**Tareas del ejercicio:**
A - Reproduce sin cambios el pasaje del relato sobre el hacker que comienza en "Tal vez hizo" y termina en "de aquel telescopio?".
B - Prosigue el relato sobre el hacker a partir de su última oración.

**Fragmento proporcionado:**
Decidió cortar todas las entradas y anular la cuenta robada. El hacker desapareció del ordenador de Livermore y del nuestro.

Tal vez hizo lo más indicado. Aunque hubiera iniciado un seguimiento, yo no habría podido comprobar lo que estaba haciendo el hacker. Detectaba, sin duda, su presencia en mi ordenador, pero la red de energía de fusión magnética estaba conectada directamente al mismo, sin pasar por la sala de conexiones. Mis impresoras no captaban la actividad del hacker.

Deprimido, decidí ir a almorzar. En la cafetería del LBL vi a Luis Álvarez sentado frente a mí. Inventor, físico y ganador del premio Nobel, Luis era un personaje del renacimiento en pleno siglo 20. Exigía resultados en lugar de perder tiempo con la burocracia. Incluso desde su estratosfera, Álvarez se dignaba hablar con individuos tan insignificantes como yo:

—¿Cómo va la astronomía? ¿Sigues en la construcción de aquel telescopio?

—No, ahora trabajo en el centro de informática. Lo que tendría que hacer es escribir programas, pero he estado dedicando todo mi tiempo a la persecución de un hacker.

**Datos proporcionados:**
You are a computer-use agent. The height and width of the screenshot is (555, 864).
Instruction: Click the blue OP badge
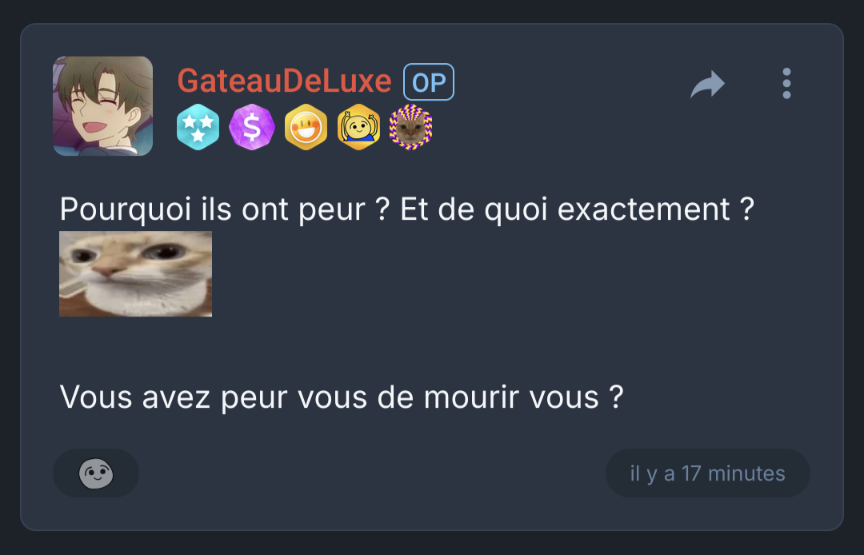coord(429,82)
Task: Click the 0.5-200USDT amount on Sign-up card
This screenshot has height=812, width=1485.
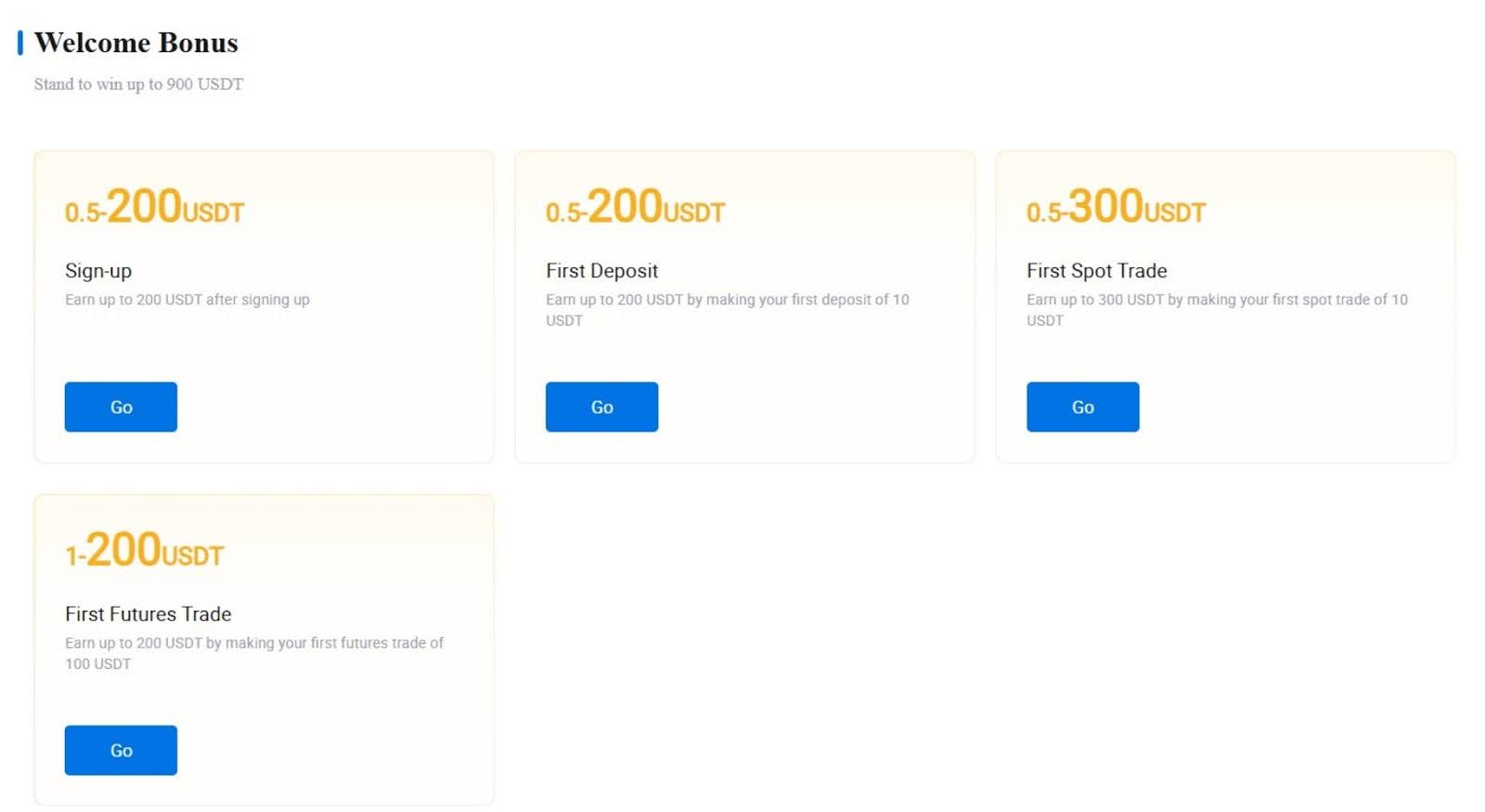Action: (154, 207)
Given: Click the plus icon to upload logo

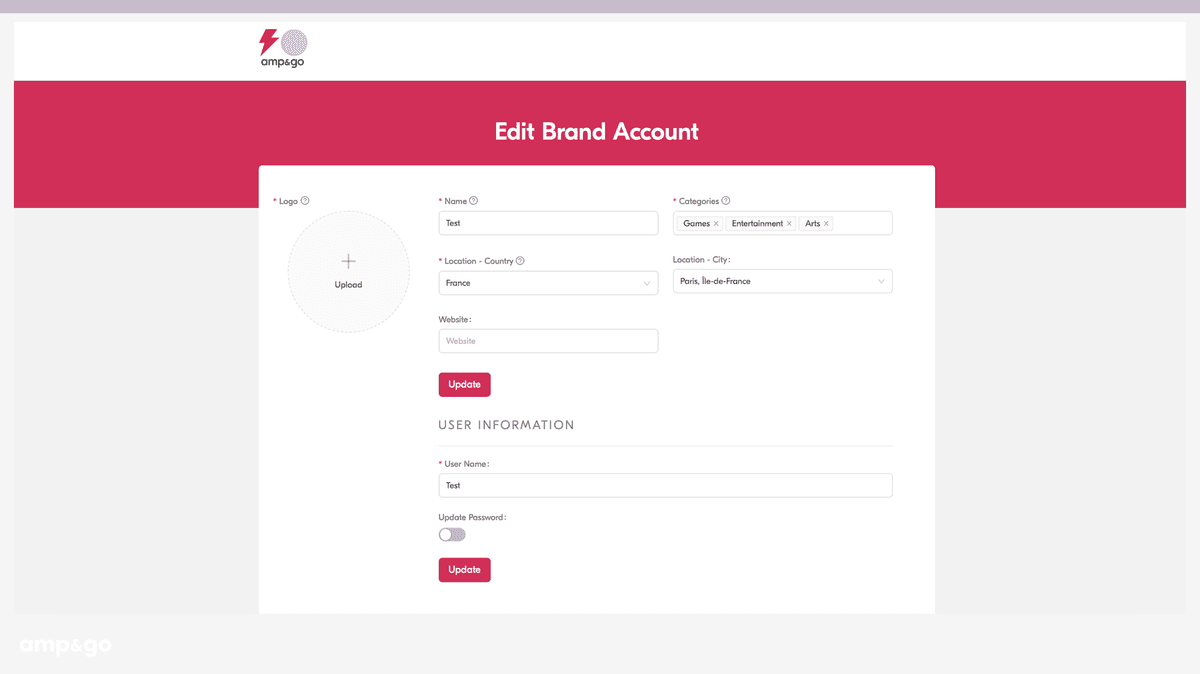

**Resultados:**
A -
Tal vez hizo lo más indicado. Aunque hubiera iniciado un seguimiento, yo no habría podido comprobar lo que estaba haciendo el hacker. Detectaba, sin duda, su presencia en mi ordenador, pero la red de energía de fusión magnética estaba conectada directamente al mismo, sin pasar por la sala de conexiones. Mis impresoras no captaban la actividad del hacker.

Deprimido, decidí ir a almorzar. En la cafetería del LBL vi a Luis Álvarez sentado frente a mí. Inventor, físico y ganador del premio Nobel, Luis era un personaje del renacimiento en pleno siglo 20. Exigía resultados en lugar de perder tiempo con la burocracia. Incluso desde su estratosfera, Álvarez se dignaba hablar con individuos tan insignificantes como yo:

—¿Cómo va la astronomía? ¿Sigues en la construcción de aquel telescopio?

B -
—¿Ha habido suerte?

—Juega al escondite por las redes. Al principio creí que procedía de Berkeley, después de Oakland, a continuación de Alabama y ahora de Virginia. Últimamente le hemos localizado en Livermore.

—¿Habéis llamado al FBI?

—Seis veces. Tienen cosas más importantes que hacer. Lo más frustrante es la falta absoluta de apoyo.

A continuación le conté lo ocurrido aquella mañana en Livermore.

—Claro, tiene que preocuparse de su trabajo.

—Pero, ¡maldita sea!, estoy intentando ayudarlos. No les importa que estén robando a su vecino.

—Deja de actuar como un cruzado, Cliff. ¿Por qué no lo enfocas como un proyecto de investigación? A nadie más le interesa; ni a Livermore, ni al FBI. ¡Diablos! En un par de semanas probablemente ni siquiera le interese a la dirección de nuestro laboratorio.

—Me han concedido tres semanas, que ya se han cumplido.

—A eso me refería. Cuando uno investiga de verdad, nunca sabe lo que costará, cuánto tiempo necesitará, ni qué descubrirá. Lo único que sabe es que se encuentra ante un territorio inexplorado y con la posibilidad de descubrir lo que el mismo encierra.

—Para ti es fácil hablar así, pero yo tengo tres directores a quienes contentar, programas que escribir y sistemas para dirigir.

—¿Y qué? Estás siguiendo una pista fascinante. Eres un explorador. Piensa en quién pueda haber tras lodo eso. Tal vez un espía internacional.

—Es más probable que se trate de un estudiante de instituto que combate su aburrimiento.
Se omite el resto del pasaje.